*** Block opens ***

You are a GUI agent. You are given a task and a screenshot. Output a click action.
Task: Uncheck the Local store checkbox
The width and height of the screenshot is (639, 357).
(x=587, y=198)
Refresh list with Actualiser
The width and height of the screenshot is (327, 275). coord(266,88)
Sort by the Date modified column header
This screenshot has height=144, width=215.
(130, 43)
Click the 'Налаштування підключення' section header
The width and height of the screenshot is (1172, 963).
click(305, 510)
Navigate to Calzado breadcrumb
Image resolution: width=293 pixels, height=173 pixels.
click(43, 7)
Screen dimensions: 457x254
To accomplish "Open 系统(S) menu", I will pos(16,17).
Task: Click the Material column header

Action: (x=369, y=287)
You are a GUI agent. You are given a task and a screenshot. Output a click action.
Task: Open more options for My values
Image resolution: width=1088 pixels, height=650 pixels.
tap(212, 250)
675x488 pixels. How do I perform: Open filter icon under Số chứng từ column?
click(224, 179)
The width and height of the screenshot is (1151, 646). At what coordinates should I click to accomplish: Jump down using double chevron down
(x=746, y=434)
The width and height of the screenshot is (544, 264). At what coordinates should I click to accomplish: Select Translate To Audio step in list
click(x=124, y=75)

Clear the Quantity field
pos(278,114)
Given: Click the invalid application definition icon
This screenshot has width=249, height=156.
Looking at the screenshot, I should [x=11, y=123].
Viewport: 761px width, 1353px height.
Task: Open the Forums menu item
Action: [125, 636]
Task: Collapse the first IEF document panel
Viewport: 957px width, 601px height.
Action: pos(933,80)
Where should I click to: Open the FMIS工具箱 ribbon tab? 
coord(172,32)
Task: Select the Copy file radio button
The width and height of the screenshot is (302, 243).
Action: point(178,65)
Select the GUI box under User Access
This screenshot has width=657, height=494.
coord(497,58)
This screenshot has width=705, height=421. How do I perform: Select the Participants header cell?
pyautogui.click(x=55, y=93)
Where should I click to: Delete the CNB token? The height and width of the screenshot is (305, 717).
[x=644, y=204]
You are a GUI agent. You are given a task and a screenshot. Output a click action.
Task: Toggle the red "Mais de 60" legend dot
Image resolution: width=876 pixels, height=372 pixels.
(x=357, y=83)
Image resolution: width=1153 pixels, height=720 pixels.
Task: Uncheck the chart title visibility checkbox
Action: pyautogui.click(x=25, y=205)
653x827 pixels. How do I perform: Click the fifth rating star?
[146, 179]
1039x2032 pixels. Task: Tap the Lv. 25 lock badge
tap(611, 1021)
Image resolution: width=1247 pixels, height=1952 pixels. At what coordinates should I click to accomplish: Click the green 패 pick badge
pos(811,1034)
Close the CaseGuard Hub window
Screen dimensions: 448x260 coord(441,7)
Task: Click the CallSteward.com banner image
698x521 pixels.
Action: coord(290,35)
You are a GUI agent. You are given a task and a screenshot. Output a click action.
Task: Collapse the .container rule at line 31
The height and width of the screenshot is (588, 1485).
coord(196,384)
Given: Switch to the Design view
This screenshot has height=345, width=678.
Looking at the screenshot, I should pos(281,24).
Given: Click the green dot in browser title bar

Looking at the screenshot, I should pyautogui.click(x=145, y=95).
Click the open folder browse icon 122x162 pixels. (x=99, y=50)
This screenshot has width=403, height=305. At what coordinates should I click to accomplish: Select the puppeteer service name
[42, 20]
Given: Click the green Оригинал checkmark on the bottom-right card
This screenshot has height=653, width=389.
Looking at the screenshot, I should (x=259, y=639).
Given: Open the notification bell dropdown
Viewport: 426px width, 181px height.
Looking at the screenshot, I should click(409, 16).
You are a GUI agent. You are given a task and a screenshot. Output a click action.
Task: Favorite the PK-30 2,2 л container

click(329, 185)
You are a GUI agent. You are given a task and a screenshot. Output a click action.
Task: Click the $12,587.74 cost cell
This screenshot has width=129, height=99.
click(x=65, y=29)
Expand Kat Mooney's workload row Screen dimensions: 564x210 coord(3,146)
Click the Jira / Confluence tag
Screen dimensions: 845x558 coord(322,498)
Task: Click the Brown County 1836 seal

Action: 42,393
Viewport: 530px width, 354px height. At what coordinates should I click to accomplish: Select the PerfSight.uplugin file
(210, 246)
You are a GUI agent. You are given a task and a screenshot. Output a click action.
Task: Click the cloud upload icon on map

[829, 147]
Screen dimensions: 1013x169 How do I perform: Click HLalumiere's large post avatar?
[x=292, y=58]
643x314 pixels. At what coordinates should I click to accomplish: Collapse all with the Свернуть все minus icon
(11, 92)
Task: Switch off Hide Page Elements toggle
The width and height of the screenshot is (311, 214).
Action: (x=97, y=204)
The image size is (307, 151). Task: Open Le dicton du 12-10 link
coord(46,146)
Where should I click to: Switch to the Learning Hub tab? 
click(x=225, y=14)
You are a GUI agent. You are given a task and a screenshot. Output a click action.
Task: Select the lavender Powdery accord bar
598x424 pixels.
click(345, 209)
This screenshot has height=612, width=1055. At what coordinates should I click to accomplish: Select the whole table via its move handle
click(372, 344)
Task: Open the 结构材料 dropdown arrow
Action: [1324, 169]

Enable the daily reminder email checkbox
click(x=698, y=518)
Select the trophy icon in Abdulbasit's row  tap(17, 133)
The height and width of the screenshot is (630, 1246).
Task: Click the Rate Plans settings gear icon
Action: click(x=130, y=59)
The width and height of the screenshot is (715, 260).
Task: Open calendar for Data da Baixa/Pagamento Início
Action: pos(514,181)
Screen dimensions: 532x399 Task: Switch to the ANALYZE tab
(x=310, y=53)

*** Block closes ***

Activity:
The answer must be the full listing, repeated word for word.

Solved problem:
You are a GUI agent. You are given a task and a screenshot. Output a click action.
Task: Uncheck the Local store checkbox
The width and height of the screenshot is (639, 357).
(x=587, y=198)
Refresh list with Actualiser
The width and height of the screenshot is (327, 275). coord(266,88)
Sort by the Date modified column header
This screenshot has height=144, width=215.
(130, 43)
Click the 'Налаштування підключення' section header
The width and height of the screenshot is (1172, 963).
click(305, 510)
Navigate to Calzado breadcrumb
Image resolution: width=293 pixels, height=173 pixels.
click(43, 7)
Screen dimensions: 457x254
To accomplish "Open 系统(S) menu", I will pos(16,17).
Task: Click the Material column header

Action: (x=369, y=287)
You are a GUI agent. You are given a task and a screenshot. Output a click action.
Task: Open more options for My values
Image resolution: width=1088 pixels, height=650 pixels.
tap(212, 250)
675x488 pixels. How do I perform: Open filter icon under Số chứng từ column?
click(224, 179)
The width and height of the screenshot is (1151, 646). At what coordinates should I click to accomplish: Jump down using double chevron down
(x=746, y=434)
The width and height of the screenshot is (544, 264). At what coordinates should I click to accomplish: Select Translate To Audio step in list
click(x=124, y=75)

Clear the Quantity field
pos(278,114)
Given: Click the invalid application definition icon
This screenshot has width=249, height=156.
Looking at the screenshot, I should [x=11, y=123].
Viewport: 761px width, 1353px height.
Task: Open the Forums menu item
Action: [125, 636]
Task: Collapse the first IEF document panel
Viewport: 957px width, 601px height.
Action: pos(933,80)
Where should I click to: Open the FMIS工具箱 ribbon tab? 
coord(172,32)
Task: Select the Copy file radio button
The width and height of the screenshot is (302, 243).
Action: point(178,65)
Select the GUI box under User Access
This screenshot has width=657, height=494.
coord(497,58)
This screenshot has width=705, height=421. How do I perform: Select the Participants header cell?
pyautogui.click(x=55, y=93)
Where should I click to: Delete the CNB token? The height and width of the screenshot is (305, 717).
[x=644, y=204]
You are a GUI agent. You are given a task and a screenshot. Output a click action.
Task: Toggle the red "Mais de 60" legend dot
Image resolution: width=876 pixels, height=372 pixels.
(x=357, y=83)
Image resolution: width=1153 pixels, height=720 pixels.
Task: Uncheck the chart title visibility checkbox
Action: pyautogui.click(x=25, y=205)
653x827 pixels. How do I perform: Click the fifth rating star?
[146, 179]
1039x2032 pixels. Task: Tap the Lv. 25 lock badge
tap(611, 1021)
Image resolution: width=1247 pixels, height=1952 pixels. At what coordinates should I click to accomplish: Click the green 패 pick badge
pos(811,1034)
Close the CaseGuard Hub window
Screen dimensions: 448x260 coord(441,7)
Task: Click the CallSteward.com banner image
698x521 pixels.
Action: coord(290,35)
You are a GUI agent. You are given a task and a screenshot. Output a click action.
Task: Collapse the .container rule at line 31
The height and width of the screenshot is (588, 1485).
coord(196,384)
Given: Switch to the Design view
This screenshot has height=345, width=678.
Looking at the screenshot, I should pos(281,24).
Given: Click the green dot in browser title bar

Looking at the screenshot, I should pyautogui.click(x=145, y=95).
Click the open folder browse icon 122x162 pixels. (x=99, y=50)
This screenshot has width=403, height=305. At what coordinates should I click to accomplish: Select the puppeteer service name
[42, 20]
Given: Click the green Оригинал checkmark on the bottom-right card
This screenshot has height=653, width=389.
Looking at the screenshot, I should (x=259, y=639).
Given: Open the notification bell dropdown
Viewport: 426px width, 181px height.
Looking at the screenshot, I should click(409, 16).
You are a GUI agent. You are given a task and a screenshot. Output a click action.
Task: Favorite the PK-30 2,2 л container

click(329, 185)
You are a GUI agent. You are given a task and a screenshot. Output a click action.
Task: Click the $12,587.74 cost cell
This screenshot has width=129, height=99.
click(x=65, y=29)
Expand Kat Mooney's workload row Screen dimensions: 564x210 coord(3,146)
Click the Jira / Confluence tag
Screen dimensions: 845x558 coord(322,498)
Task: Click the Brown County 1836 seal

Action: 42,393
Viewport: 530px width, 354px height. At what coordinates should I click to accomplish: Select the PerfSight.uplugin file
(210, 246)
You are a GUI agent. You are given a task and a screenshot. Output a click action.
Task: Click the cloud upload icon on map

[829, 147]
Screen dimensions: 1013x169 How do I perform: Click HLalumiere's large post avatar?
[x=292, y=58]
643x314 pixels. At what coordinates should I click to accomplish: Collapse all with the Свернуть все minus icon
(11, 92)
Task: Switch off Hide Page Elements toggle
The width and height of the screenshot is (311, 214).
Action: (x=97, y=204)
The image size is (307, 151). Task: Open Le dicton du 12-10 link
coord(46,146)
Where should I click to: Switch to the Learning Hub tab? 
click(x=225, y=14)
You are a GUI agent. You are given a task and a screenshot. Output a click action.
Task: Select the lavender Powdery accord bar
598x424 pixels.
click(345, 209)
This screenshot has height=612, width=1055. At what coordinates should I click to accomplish: Select the whole table via its move handle
click(372, 344)
Task: Open the 结构材料 dropdown arrow
Action: [1324, 169]

Enable the daily reminder email checkbox
click(x=698, y=518)
Select the trophy icon in Abdulbasit's row  tap(17, 133)
The height and width of the screenshot is (630, 1246).
Task: Click the Rate Plans settings gear icon
Action: click(x=130, y=59)
The width and height of the screenshot is (715, 260).
Task: Open calendar for Data da Baixa/Pagamento Início
Action: pos(514,181)
Screen dimensions: 532x399 Task: Switch to the ANALYZE tab
(x=310, y=53)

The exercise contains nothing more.